@comfanion/usethis_search
v4.5.1
Published
OpenCode plugin: semantic search with query decomposition, RRF merge, and context-efficient workspace (v4.5.0)
Readme
@comfanion/usethis_search
Semantic code search with graph-based context for OpenCode
Search code by meaning, not by text. Get related context automatically via code graph.
What is this?
An OpenCode plugin that adds smart search to your project:
- Semantic search — finds code by meaning, even when words don't match
- Hybrid search — combines vector similarity + BM25 keyword matching
- Graph-based context — automatically attaches related code (imports, calls, type references) to search results
- Two-phase indexing — BM25 + graph search available immediately (Phase 1), vector search after embedding (Phase 2)
- Simplified API — 5 parameters, smart filter parsing, config-driven defaults
- Automatic indexing — files are indexed on change, zero effort
- Local vectorization — works offline, no API keys needed
- Three indexes — separate for code, docs, and configs
Quick Start
Installation
npm install @comfanion/usethis_searchConfiguration
Add to opencode.json:
{
"plugin": ["@comfanion/usethis_search"]
}First Run
On OpenCode startup, the plugin automatically:
- Creates indexes for code and documentation
- Phase 1: chunks files, builds code graph (fast, parallel) — BM25 search available immediately
- Phase 2: embeds chunks into vectors — hybrid search available after completion
Indexing time estimates:
- < 100 files — ~1 min
- < 500 files — ~3 min
- 500+ files — ~10 min
Search API
The search tool has 5 parameters:
| Parameter | Type | Default | Description |
|-----------|------|---------|-------------|
| query | string | required | What you're looking for (semantic) |
| index | string | "code" | Which index: code, docs, config |
| limit | number | 10 | Number of results |
| searchAll | boolean | false | Search across all indexes |
| filter | string | — | Filter by path or language |
Search examples
// Basic semantic search
search({ query: "authentication logic" })
// Search documentation
search({ query: "how to deploy", index: "docs" })
// Search all indexes
search({ query: "database connection", searchAll: true })
// Filter by directory
search({ query: "tenant management", filter: "internal/domain/" })
// Filter by language
search({ query: "event handling", filter: "*.go" })

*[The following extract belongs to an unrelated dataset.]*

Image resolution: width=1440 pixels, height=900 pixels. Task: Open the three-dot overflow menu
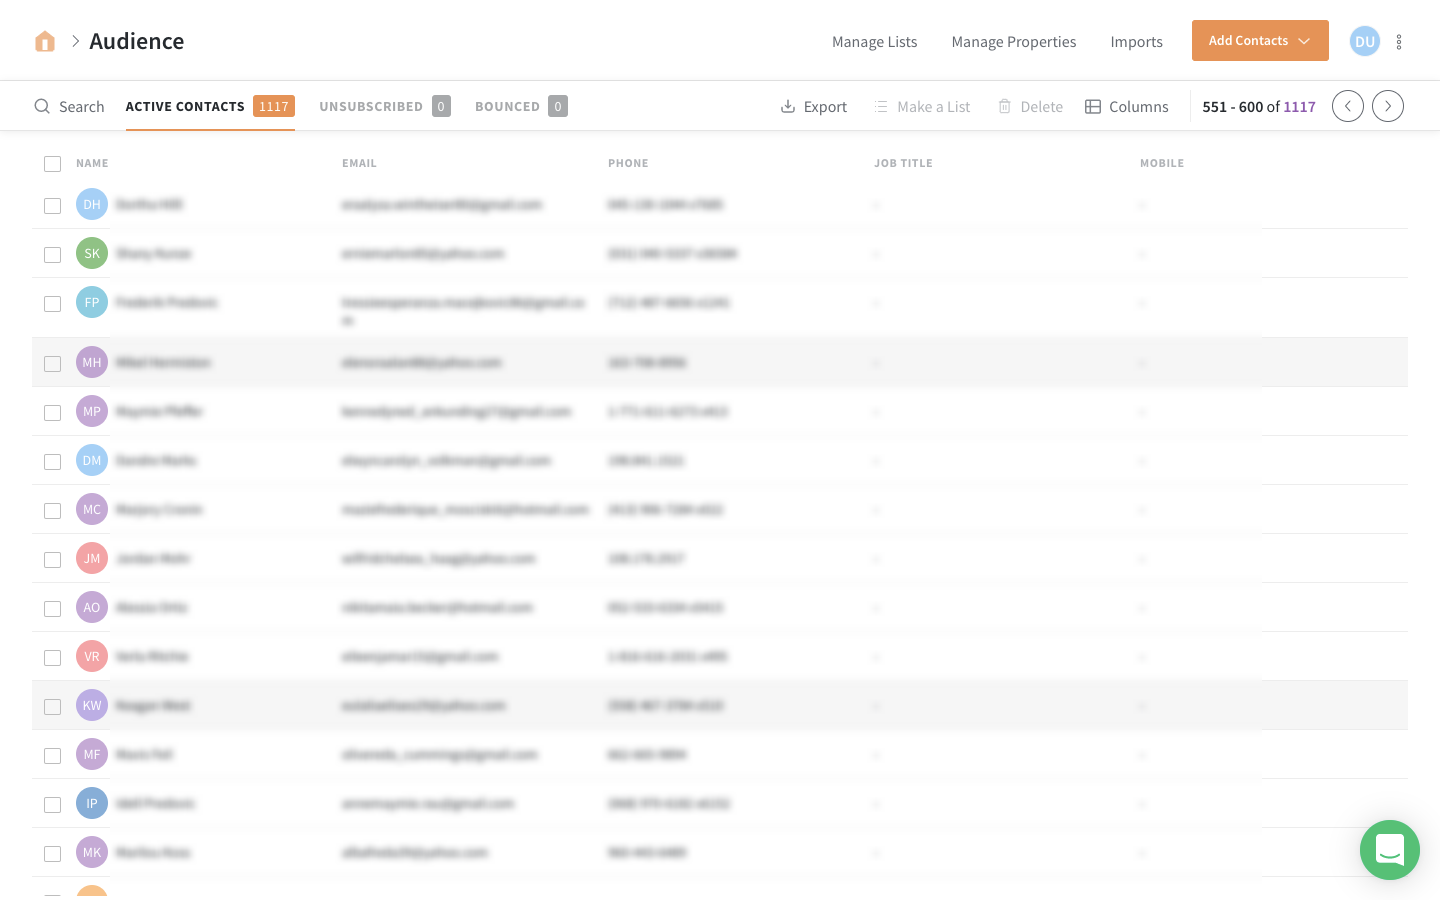coord(1399,41)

search({ query: "middleware", filter: "go" })
// Combined: directory + language
search({ query: "API routes", filter: "internal/**/*.go" })
// Substring match on file path
search({ query: "metrics", filter: "service" })
// More results
search({ query: "error handling", limit: 20 })Filter syntax
The filter parameter is smart — it auto-detects what you mean:
| Input | Parsed as |
|-------|-----------|
| "internal/domain/" | Path prefix |
| "*.go" or ".go" | Language filter (go) |
| "go" or "python" | Language filter |
| "internal/**/*.go" | Path prefix + language |
| "service" | Substring match on file path |
Search output
Each result includes:
- Score breakdown:
Score: 0.619 (vec: 0.47, bm25: +0.04, kw: +0.11 | matched: "event", "correlation") - Rich metadata: language, function name, class name, heading context
- File grouping: best chunk per file + "N matching sections" count
- Related context: graph-expanded neighbors (imports, calls, type references)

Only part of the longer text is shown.